Später habe ich mich dann einige Jahre erst in der Fachgruppe für Gesellschaftslehre, dann in der Fachgruppe für Kunst und Musik engagiert. Das waren überregionale landesweite Fachgruppen, die die Aufgabe hatten, neue Curricula für den Kollegschulversuch in NRW zu entwickeln. In meiner freiberuflichen Zeit habe ich für den Verein, für den ich hauptsächlich freiberuflich gearbeitet habe, im Bundesvorstand viel ehrenamtliche Arbeit gemacht.
Und dann habe ich in Metelen, jetzt genau vor 20 Jahren, mit ein paar Leuten die Kulturinitiative Metelen gegründet, die heute eine ganz etablierte Einrichtung im Ort ist. Kulturell war da nicht viel los im Ort und der Heimatverein war ein richtig konservativer Haufen. Da war ich acht Jahre erste Vorsitzende und als ich in Rente ging, habe ich das nochmal vier Jahre gemacht. Wir bestreiten ein sehr vielseitiges Programm.
War die Politikwissenschaft ausschlaggebend für ihr Engagement?
Die Politikwissenschaft als solche hatte wenig Einfluss auf mein Engagement. Ausschlaggebend war eher mein Elternhaus.
Was würden Sie jungen Menschen empfehlen, die vielleicht heute Politikwissenschaft studieren wollen?
Auf jeden Fall viel Praxisorientierung. Schule ist ein extrem wichtiger Ort, um vernünftigen Politikunterricht zu machen. Das ist eine gute und wichtige Sache.

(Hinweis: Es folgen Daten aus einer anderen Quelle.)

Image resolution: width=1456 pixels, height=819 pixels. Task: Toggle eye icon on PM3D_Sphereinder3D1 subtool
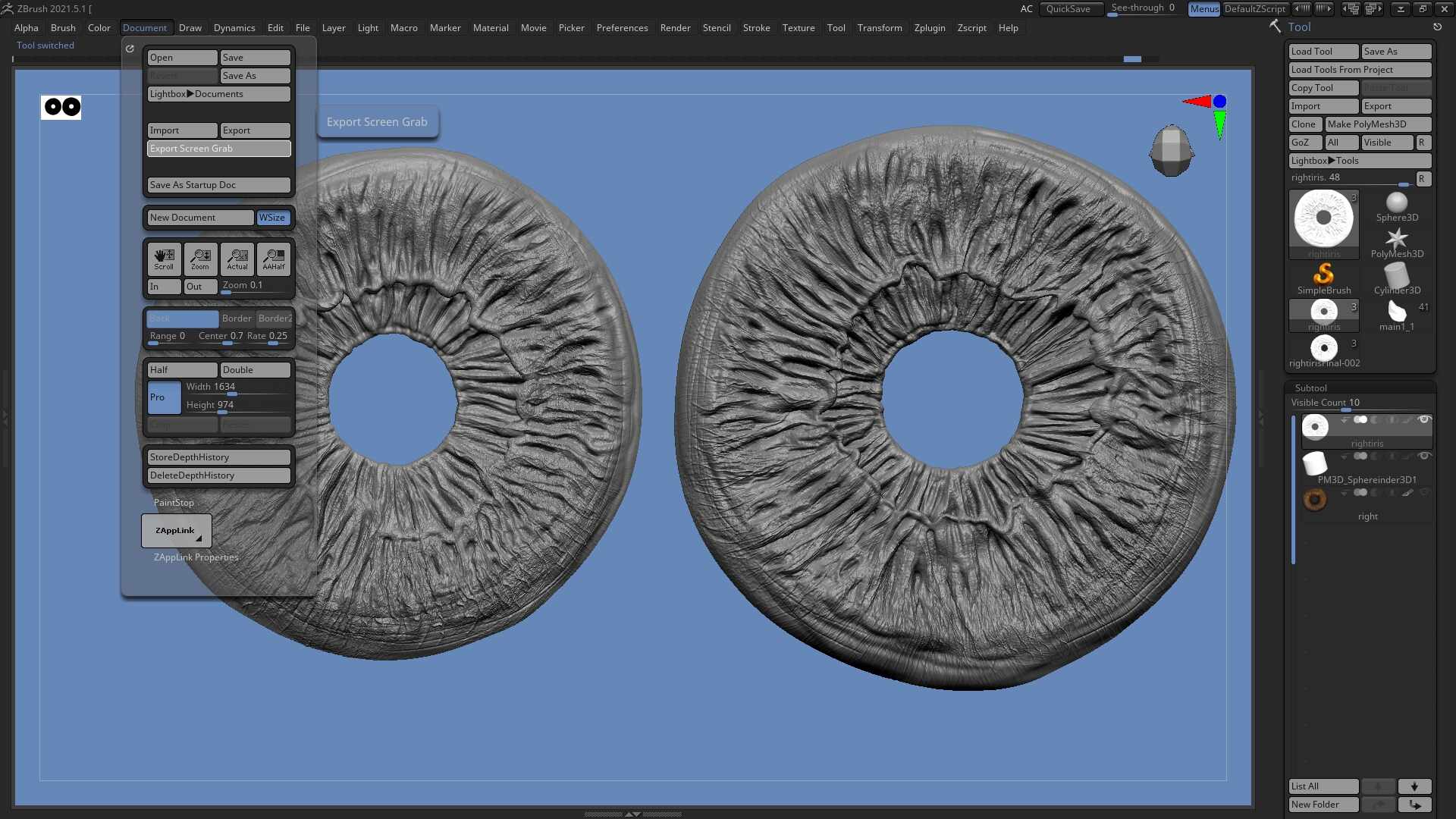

Haben Sich aus Ihrer Perspektive die Jungen Menschen von heute gewandelt in ihren Einstellungen, politischem Engagement und Leben?
Ja, viele Leute sind heute zwar bereit sich zu engagieren, aber nur projektmäßig. Langfristige Verpflichtungen möchte heute niemand mehr eingehen. Das war damals einfacher, deutlich einfacher als heute.